### Tasks to perform:
a) In the gut microbiota article, what do the lines connecting the circles in Figure 1 represent?
b) Write the next part of the article on gut microbiota diversity, starting after its final sentence.

### Page excerpt:
+ + + + + + +
The mechanistic link between health and gut microbiota diversity

Abstract

Although numerous reports link a decreased diversity of the gut microbiota to a declined health status, to date no mechanistic motivation for this exists. Here, we show by applying first principles basic graph theory on small networks that higher diversity within such a network indeed leads to more efficient systems and redundancy. Our results quantitatively support earlier hypothetical considerations on gut microbiota richness with respect to these parameters. Our simulations show that higher species diversity leads to higher resilience within small microbiological ecosystems, like being present in the gut microbiota. This notion should provide an ingredient when developing new interventional strategies within the domain of microbiota management.

Figure 1

Schematic representations of two systems comprising three microbial species. The circles (“nodes”) represent the three species, whereas the lines (“edges”) represent the signalling connections between the species. In the left panel, the signals are undirected. As such, the presence or absence of an edge between two species simply represents communication or no communication at all between the respective species. In the right panel, the edges are directed. In this example, species 1 can exert a signal to species 2 and 3. Species 2, however, cannot exert a signal to species 1, but can exert a signal to species 3, and species 3 can again exert a signal to species 2. For each graphical representation, the respective adjacency matrix is given as well, with both row- and column-numbers representing nodes 1, 2 and 3, respectively. Each matrix element represents either a connection (“1”) or no connection (“0”) between the species. As an example, for the left adjacency matrix, elements (1, 2) and (2, 1) indicate a connection between species 1 and 2. The right adjacency matrix indicates that there is a signal going from species 1 to species 2, element (1, 2), but there is no signalling “back” possible from species 2 to species 1, element (2, 1). In our simulations, no connection of a species with itself is possible, hence the diagonal elements are all zero. In the case of undirected edges, the matrix is obviously symmetric (left example).
+ + + + + + +
Items from a dataset:
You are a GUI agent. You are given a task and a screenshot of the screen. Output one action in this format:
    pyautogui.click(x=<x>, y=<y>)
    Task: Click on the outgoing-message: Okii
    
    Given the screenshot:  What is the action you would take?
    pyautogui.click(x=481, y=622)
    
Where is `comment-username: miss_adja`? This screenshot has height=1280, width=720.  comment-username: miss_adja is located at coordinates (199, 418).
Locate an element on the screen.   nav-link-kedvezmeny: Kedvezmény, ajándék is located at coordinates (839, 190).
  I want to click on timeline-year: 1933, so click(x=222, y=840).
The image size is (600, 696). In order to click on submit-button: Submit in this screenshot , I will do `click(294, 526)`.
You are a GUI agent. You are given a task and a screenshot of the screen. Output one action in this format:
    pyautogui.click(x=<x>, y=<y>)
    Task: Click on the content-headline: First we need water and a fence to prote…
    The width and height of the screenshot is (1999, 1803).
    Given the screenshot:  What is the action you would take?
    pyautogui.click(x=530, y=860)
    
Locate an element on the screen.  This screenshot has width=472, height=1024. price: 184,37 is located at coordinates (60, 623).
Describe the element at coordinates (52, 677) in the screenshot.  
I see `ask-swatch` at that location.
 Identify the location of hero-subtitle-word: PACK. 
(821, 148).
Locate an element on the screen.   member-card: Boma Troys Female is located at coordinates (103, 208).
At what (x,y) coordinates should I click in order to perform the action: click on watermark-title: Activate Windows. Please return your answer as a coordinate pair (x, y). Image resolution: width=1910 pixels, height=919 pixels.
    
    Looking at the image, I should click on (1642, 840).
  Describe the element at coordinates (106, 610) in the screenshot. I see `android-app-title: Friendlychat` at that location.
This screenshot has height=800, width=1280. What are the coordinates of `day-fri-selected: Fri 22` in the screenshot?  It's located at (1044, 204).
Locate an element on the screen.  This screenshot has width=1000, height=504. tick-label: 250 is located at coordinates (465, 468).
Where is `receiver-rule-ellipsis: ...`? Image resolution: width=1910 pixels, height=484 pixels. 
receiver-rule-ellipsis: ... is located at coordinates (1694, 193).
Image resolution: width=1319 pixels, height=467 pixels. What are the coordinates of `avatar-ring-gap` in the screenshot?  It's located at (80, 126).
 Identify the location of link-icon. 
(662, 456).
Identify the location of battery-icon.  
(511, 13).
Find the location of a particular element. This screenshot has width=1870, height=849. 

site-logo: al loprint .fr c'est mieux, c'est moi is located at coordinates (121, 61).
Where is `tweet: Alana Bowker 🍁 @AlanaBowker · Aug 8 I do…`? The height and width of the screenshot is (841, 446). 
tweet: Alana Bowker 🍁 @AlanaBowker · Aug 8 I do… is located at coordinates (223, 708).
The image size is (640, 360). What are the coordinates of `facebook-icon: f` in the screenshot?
+ + + + + + +
### Task-by-task results:
a) They represent the signalling connections between the species.

b)
Figure 2

Heatmaps displaying the landscapes of paths with respect to density and path-length. The matrices represent the number of paths possible for configurations of respectively 4 nodes (top left), 6 nodes (top right), and 7 nodes (bottom), when going from node 1 to node n, as function of density (x-axis) and path-length (y-axis). For 7 nodes, the highest numbers of paths possible are centred around a density of 0.62 with path-lengths around 4 to 5.

Figure 3

Weighted average density as function of number of nodes. Red dot: not calculated, but obtained from extrapolation using a fit of the calculated data-points. The fit (dotted line, r > 0.999) is added as a guide to the eye.

Figure 4

Graphical summary of our findings (adapted from Konopka). Green: weighted average density reflecting functional efficiency. Red: number of paths divided by the number of adjacency matrices, reflecting stability. Grey: trends as proposed earlier by Konopka.